WORK TO COMPLETE: Extract each of the rows below and reproduce every one word for word, leaving nothing out.
────────
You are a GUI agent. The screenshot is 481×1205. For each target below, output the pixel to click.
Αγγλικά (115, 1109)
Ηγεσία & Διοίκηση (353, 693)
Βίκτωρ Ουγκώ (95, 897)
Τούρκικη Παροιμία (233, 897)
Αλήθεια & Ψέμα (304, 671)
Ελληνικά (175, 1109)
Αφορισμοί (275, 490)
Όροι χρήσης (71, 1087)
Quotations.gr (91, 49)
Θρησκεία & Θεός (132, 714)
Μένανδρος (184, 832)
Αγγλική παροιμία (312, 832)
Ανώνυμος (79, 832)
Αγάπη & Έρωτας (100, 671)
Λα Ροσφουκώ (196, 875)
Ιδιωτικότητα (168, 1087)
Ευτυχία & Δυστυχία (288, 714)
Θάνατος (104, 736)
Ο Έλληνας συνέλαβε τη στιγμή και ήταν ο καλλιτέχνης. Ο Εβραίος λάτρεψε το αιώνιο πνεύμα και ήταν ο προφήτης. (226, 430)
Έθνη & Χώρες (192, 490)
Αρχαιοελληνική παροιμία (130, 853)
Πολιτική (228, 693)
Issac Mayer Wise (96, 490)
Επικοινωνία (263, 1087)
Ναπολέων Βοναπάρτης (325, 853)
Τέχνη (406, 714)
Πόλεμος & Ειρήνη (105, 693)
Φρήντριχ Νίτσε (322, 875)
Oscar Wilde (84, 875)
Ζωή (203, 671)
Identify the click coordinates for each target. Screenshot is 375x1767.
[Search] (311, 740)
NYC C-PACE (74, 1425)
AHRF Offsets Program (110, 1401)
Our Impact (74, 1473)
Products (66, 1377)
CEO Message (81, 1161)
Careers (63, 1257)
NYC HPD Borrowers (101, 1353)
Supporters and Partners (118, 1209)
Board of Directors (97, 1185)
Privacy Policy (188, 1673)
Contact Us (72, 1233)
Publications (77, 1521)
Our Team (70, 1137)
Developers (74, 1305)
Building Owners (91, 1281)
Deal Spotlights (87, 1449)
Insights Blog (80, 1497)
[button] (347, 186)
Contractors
────────
PROBLEM SOLUTION:
You are a GUI agent. The screenshot is 481×1205. For each target below, output the pixel to click.
Αγγλικά (115, 1109)
Ηγεσία & Διοίκηση (353, 693)
Βίκτωρ Ουγκώ (95, 897)
Τούρκικη Παροιμία (233, 897)
Αλήθεια & Ψέμα (304, 671)
Ελληνικά (175, 1109)
Αφορισμοί (275, 490)
Όροι χρήσης (71, 1087)
Quotations.gr (91, 49)
Θρησκεία & Θεός (132, 714)
Μένανδρος (184, 832)
Αγγλική παροιμία (312, 832)
Ανώνυμος (79, 832)
Αγάπη & Έρωτας (100, 671)
Λα Ροσφουκώ (196, 875)
Ιδιωτικότητα (168, 1087)
Ευτυχία & Δυστυχία (288, 714)
Θάνατος (104, 736)
Ο Έλληνας συνέλαβε τη στιγμή και ήταν ο καλλιτέχνης. Ο Εβραίος λάτρεψε το αιώνιο πνεύμα και ήταν ο προφήτης. (226, 430)
Έθνη & Χώρες (192, 490)
Αρχαιοελληνική παροιμία (130, 853)
Πολιτική (228, 693)
Issac Mayer Wise (96, 490)
Επικοινωνία (263, 1087)
Ναπολέων Βοναπάρτης (325, 853)
Τέχνη (406, 714)
Πόλεμος & Ειρήνη (105, 693)
Φρήντριχ Νίτσε (322, 875)
Oscar Wilde (84, 875)
Ζωή (203, 671)
Identify the click coordinates for each target. Screenshot is 375x1767.
[Search] (311, 740)
NYC C-PACE (74, 1425)
AHRF Offsets Program (110, 1401)
Our Impact (74, 1473)
Products (66, 1377)
CEO Message (81, 1161)
Careers (63, 1257)
NYC HPD Borrowers (101, 1353)
Supporters and Partners (118, 1209)
Board of Directors (97, 1185)
Privacy Policy (188, 1673)
Contact Us (72, 1233)
Publications (77, 1521)
Our Team (70, 1137)
Developers (74, 1305)
Building Owners (91, 1281)
Deal Spotlights (87, 1449)
Insights Blog (80, 1497)
[button] (347, 186)
Contractors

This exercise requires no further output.